Can’t seem to put Diablo or Call of Duty down? For some, it’s just a matter of shutting that gaming PC or Xbox off, while for others, it’s a signal to lawyer up.

As uncovered by Insider Gaming, a number of today’s biggest gaming companies, including Microsoft and Activision Blizzard, are being sued by members of the Dunn family (no, not that guy) under the allegation that they intentionally design video games to be super addicting, and use various means to do so.

According to the 128-page complaint, which was filed on Devil’s Night and also lists Epic Games, EA, and Ubisoft as defendants, such methods would include feedback loops and reward systems, “addictive features and technology” that ensure players are not only playing longer, but encouraged to spend more of their money on microtransactions.

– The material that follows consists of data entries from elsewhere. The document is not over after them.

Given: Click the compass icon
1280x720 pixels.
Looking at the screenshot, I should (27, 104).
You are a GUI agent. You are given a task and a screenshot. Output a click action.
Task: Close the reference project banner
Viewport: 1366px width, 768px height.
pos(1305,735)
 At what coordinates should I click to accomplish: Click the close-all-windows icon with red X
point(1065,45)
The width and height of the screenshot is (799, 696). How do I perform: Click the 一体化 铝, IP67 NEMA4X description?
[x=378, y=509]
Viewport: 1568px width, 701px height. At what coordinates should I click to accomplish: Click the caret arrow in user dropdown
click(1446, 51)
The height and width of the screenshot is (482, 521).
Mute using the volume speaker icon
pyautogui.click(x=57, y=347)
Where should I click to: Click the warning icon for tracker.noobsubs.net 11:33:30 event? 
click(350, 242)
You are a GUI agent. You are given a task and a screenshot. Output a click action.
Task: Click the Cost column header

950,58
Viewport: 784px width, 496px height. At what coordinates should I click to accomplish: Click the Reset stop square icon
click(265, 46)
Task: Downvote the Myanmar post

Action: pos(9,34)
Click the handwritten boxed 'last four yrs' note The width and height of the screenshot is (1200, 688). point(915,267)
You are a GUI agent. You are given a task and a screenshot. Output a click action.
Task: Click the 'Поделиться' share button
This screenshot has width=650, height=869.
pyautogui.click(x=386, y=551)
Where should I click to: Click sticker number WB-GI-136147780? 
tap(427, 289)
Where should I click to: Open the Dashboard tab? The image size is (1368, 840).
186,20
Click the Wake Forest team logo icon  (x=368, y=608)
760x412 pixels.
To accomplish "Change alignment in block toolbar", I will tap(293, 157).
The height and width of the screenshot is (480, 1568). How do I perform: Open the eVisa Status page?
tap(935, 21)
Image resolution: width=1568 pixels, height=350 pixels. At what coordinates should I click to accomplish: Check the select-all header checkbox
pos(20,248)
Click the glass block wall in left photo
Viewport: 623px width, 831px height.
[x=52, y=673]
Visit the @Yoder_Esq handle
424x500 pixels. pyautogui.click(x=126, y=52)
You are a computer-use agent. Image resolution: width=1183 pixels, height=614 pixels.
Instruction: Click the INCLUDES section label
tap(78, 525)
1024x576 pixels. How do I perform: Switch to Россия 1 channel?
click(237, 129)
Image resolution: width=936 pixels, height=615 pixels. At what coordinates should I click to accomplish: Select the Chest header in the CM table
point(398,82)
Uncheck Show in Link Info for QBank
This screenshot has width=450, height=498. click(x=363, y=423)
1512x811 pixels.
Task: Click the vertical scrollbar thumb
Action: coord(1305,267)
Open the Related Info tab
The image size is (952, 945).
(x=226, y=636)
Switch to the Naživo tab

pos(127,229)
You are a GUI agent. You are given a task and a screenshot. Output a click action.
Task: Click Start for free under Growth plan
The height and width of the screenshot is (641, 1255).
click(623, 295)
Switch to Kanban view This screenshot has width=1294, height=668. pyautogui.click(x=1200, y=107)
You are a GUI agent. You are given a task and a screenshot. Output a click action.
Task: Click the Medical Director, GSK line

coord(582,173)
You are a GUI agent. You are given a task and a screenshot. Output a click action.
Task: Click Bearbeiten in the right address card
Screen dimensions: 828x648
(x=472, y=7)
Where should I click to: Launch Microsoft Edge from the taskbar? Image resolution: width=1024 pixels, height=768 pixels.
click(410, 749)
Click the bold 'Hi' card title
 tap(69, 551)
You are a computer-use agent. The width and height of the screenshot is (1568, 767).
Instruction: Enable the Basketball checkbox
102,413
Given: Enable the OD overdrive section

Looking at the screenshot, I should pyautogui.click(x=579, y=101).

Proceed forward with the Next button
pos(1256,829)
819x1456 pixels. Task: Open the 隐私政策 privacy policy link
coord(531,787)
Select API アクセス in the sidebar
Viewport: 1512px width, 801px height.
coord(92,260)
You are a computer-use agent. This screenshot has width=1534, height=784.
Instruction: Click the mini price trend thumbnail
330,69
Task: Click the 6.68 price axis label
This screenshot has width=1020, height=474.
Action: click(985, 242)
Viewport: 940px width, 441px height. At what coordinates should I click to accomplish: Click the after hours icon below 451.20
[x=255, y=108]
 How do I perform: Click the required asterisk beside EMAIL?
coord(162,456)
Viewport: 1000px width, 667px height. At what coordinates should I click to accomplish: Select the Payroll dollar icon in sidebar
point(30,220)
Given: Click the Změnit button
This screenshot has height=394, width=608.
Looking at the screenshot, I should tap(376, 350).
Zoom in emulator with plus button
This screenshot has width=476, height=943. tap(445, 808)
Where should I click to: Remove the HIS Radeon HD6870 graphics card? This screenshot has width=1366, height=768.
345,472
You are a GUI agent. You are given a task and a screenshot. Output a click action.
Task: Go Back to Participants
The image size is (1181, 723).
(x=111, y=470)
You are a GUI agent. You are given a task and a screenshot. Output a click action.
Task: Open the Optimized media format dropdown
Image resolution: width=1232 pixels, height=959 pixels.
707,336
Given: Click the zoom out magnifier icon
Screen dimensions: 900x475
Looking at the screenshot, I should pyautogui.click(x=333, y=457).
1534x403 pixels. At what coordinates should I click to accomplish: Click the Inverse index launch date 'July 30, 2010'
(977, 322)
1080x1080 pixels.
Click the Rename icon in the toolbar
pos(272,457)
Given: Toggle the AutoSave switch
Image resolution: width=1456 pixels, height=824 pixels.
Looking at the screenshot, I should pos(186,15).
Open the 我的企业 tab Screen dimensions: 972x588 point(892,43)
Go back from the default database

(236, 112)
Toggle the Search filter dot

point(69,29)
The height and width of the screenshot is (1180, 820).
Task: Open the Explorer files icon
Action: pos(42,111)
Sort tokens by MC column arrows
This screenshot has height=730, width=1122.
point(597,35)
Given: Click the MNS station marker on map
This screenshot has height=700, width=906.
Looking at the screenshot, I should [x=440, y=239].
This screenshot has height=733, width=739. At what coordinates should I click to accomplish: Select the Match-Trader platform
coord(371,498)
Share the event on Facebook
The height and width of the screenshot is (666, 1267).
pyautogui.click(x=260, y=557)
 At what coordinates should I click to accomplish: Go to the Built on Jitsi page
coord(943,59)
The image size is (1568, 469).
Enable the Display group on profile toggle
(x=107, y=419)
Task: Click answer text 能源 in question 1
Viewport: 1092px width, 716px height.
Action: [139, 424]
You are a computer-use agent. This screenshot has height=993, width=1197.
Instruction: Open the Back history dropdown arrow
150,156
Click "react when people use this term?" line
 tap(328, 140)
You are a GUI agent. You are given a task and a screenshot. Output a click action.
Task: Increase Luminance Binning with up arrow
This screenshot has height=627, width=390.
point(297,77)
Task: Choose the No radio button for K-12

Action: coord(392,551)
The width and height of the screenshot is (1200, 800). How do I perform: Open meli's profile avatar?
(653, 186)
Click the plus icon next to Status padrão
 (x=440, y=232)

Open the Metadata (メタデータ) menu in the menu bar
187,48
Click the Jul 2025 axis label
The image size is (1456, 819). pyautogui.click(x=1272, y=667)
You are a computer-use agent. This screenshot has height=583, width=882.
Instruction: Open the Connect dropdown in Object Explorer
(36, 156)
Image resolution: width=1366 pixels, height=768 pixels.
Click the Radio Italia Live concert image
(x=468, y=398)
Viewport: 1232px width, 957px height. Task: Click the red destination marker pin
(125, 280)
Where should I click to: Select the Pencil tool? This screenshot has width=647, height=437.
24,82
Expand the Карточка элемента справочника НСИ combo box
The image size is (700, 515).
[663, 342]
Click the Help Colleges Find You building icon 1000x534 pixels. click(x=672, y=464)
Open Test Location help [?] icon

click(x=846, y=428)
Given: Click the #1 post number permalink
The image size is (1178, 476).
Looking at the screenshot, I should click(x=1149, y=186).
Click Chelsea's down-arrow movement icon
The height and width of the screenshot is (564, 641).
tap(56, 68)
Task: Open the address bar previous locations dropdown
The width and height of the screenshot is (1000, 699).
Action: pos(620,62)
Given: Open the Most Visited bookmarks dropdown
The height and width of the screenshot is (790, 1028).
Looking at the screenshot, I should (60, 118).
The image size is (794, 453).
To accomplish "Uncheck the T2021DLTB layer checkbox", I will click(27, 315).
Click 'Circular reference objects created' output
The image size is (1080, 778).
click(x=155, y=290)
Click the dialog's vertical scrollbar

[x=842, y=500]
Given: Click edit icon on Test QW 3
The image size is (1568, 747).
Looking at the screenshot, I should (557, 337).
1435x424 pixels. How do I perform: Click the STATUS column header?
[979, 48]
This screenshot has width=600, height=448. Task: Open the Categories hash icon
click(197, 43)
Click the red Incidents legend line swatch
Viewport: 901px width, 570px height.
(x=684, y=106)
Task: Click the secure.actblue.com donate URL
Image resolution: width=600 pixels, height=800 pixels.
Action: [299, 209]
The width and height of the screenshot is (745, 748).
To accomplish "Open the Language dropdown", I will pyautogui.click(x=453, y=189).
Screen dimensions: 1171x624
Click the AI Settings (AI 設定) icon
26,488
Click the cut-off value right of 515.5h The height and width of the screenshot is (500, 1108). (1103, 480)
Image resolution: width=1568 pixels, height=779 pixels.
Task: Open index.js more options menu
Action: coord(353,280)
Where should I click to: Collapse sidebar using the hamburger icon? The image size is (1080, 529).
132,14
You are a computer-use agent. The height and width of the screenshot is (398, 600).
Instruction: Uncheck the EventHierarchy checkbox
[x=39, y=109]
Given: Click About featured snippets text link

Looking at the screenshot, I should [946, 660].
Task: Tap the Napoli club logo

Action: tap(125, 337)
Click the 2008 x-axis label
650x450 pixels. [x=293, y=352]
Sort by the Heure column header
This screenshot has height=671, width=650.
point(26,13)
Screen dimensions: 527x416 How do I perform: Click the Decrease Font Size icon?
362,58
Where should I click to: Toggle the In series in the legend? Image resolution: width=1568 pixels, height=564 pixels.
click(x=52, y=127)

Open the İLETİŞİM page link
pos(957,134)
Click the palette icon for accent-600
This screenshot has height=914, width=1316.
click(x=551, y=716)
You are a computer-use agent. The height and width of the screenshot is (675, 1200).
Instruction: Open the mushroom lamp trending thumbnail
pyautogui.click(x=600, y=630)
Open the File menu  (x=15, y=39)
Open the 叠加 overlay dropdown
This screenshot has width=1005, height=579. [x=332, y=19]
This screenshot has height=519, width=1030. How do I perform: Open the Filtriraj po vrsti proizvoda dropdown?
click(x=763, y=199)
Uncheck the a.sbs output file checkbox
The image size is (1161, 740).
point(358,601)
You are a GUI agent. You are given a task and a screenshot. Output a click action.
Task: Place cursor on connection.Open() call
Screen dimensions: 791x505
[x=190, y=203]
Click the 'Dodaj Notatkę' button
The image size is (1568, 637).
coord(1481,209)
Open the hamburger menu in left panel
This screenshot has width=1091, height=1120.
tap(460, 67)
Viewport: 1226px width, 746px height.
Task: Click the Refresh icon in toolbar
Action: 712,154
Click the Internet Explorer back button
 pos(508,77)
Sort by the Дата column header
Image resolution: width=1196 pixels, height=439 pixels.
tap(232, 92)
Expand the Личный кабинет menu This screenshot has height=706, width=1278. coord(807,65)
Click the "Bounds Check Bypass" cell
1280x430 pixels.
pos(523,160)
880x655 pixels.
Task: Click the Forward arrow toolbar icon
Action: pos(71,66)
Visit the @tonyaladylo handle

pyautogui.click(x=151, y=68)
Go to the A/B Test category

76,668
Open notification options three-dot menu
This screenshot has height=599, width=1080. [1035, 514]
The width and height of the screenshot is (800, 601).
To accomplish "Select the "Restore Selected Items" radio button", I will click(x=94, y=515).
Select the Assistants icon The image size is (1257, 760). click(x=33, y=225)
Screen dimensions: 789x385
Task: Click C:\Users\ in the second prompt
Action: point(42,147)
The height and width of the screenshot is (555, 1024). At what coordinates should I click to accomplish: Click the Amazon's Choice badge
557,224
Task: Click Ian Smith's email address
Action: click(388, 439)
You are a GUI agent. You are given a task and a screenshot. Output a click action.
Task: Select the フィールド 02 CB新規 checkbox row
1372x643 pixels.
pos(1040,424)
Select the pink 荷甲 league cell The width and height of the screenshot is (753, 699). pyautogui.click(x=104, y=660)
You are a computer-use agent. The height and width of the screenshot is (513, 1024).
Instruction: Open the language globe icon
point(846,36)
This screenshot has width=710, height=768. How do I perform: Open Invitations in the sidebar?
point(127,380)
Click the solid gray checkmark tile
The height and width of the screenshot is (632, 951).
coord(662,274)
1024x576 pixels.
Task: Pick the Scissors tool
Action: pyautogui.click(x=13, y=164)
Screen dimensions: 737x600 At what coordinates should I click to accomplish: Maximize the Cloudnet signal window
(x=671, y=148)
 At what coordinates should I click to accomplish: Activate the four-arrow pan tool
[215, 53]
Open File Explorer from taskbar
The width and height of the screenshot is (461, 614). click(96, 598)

The complaint also alleges that these gaming companies have gone so far as to hire psychologists and neuroscientists to help them develop new games for the sake of making them “as addictive as possible.”

Here are some choice quotes from Casey Dunn, one of the plaintiffs, who believe video games are “destroying” her son’s life:

We never imagined when our son started playing video games that he would become so addicted that his education would severely suffer, he would lose all interest in spending time with his friends, and his physical and mental health would be at risk.

These video game companies have targeted and taken advantage of kids, prioritizing their profit over all else. As a mom, I knew I had to do something to ensure they don’t get away with destroying the wellbeing and futures of our children.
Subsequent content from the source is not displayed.